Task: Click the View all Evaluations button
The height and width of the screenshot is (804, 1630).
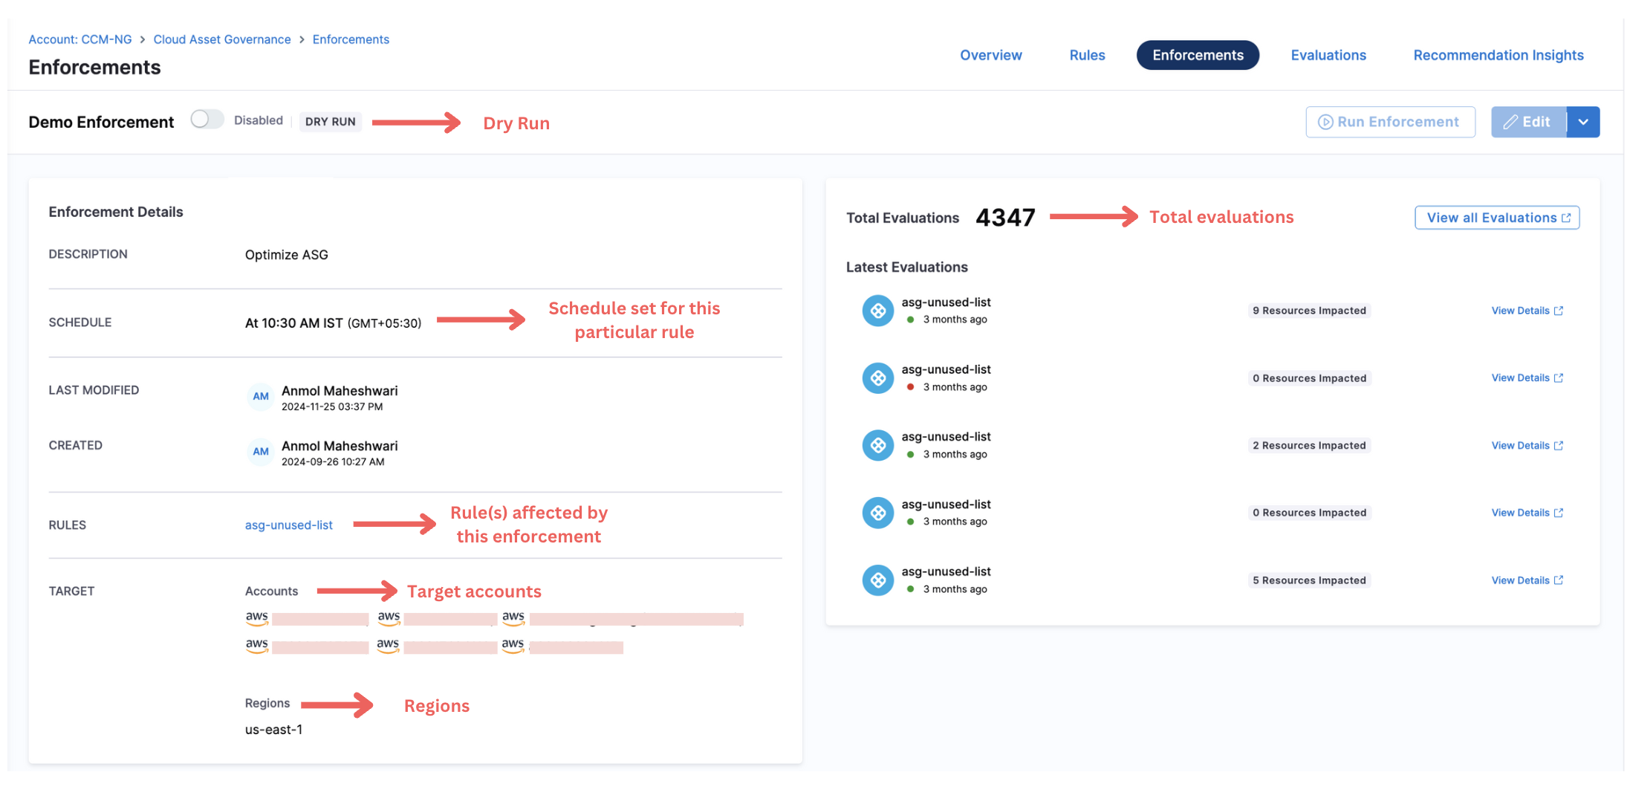Action: (x=1497, y=218)
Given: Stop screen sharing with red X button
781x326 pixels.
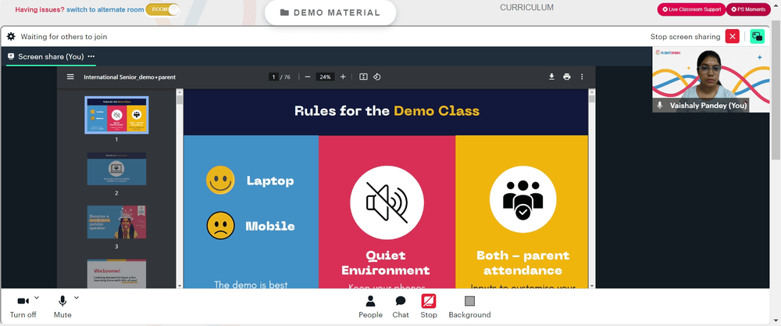Looking at the screenshot, I should pyautogui.click(x=733, y=37).
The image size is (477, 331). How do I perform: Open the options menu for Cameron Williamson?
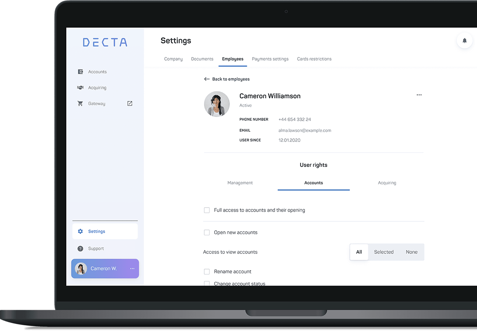(x=419, y=95)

| Exercise directions |
Update the material by replacing every "button" with "control" and leaving everything else unchanged, then write out the revised lines without the pictures.

| Solution |
Task: Click the View all Evaluations control
The height and width of the screenshot is (804, 1630).
Action: (x=1497, y=218)
Given: Stop screen sharing with red X control
781x326 pixels.
Looking at the screenshot, I should pyautogui.click(x=733, y=37).
The image size is (477, 331). How do I perform: Open the options menu for Cameron Williamson?
(x=419, y=95)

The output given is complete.